Today, it’s one of the hottest tourist attractions – and, as of July 8, 2017 – it’s a UNESCO-listed world heritage site. The 1.78-square-kilometer landmass is home to around 20,000 people, but it attracts more than 10 million sightseers a year, making it one of the most-visited destinations in China.
But of course, it is. The little emerald speck on the map should be high up on every traveler’s bucket list.

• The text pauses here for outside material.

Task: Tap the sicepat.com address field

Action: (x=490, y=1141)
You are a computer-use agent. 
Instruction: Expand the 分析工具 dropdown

Nowhere else on Earth can you witness such a weird but wonderful marriage of East and West, most conspicuous in its remarkable panoply of building styles.
Colonial architecture is seen from the highest point of Gulangyu Island. /CGTN Photo

Colonial architecture is seen from the highest point of Gulangyu Island. /CGTN Photo

Think, Corinthian columns, gothic stained glass windows, mosque-like roofs, Oriental embellishments, and mythical Chinese creatures carved into balustrades, eaves, and porticos. And that’s just a fraction. The villas are striking, surreal, almost schizophrenic – a rare potpourri of ostentation, kitsch, and sophistication.
Now, how to make the most of this photogenic buffet? 
First, lace up your comfortable walking shoes – there are no wheeled conveyances for your convenience, except a tiny fleet of electric buggies for the lazy or less able. 
Then, all you have to do is become deliberately disorientated in Gulangyu Island’s sprawling, serpentine alleyways, gaze up, and gawk.
The rooftops on the island. /CGTN Photo‍

The rooftops on the island. /CGTN Photo‍

Indeed, Gulangyu Island’s glory days may have dissolved over the decades, but its legend will linger for quite a while longer. So, go on, buy a ferry ticket, and feast your eyes on its grand architectural relics of colonial yesteryear – you won’t be disappointed with this daydream, whether you wake up or not.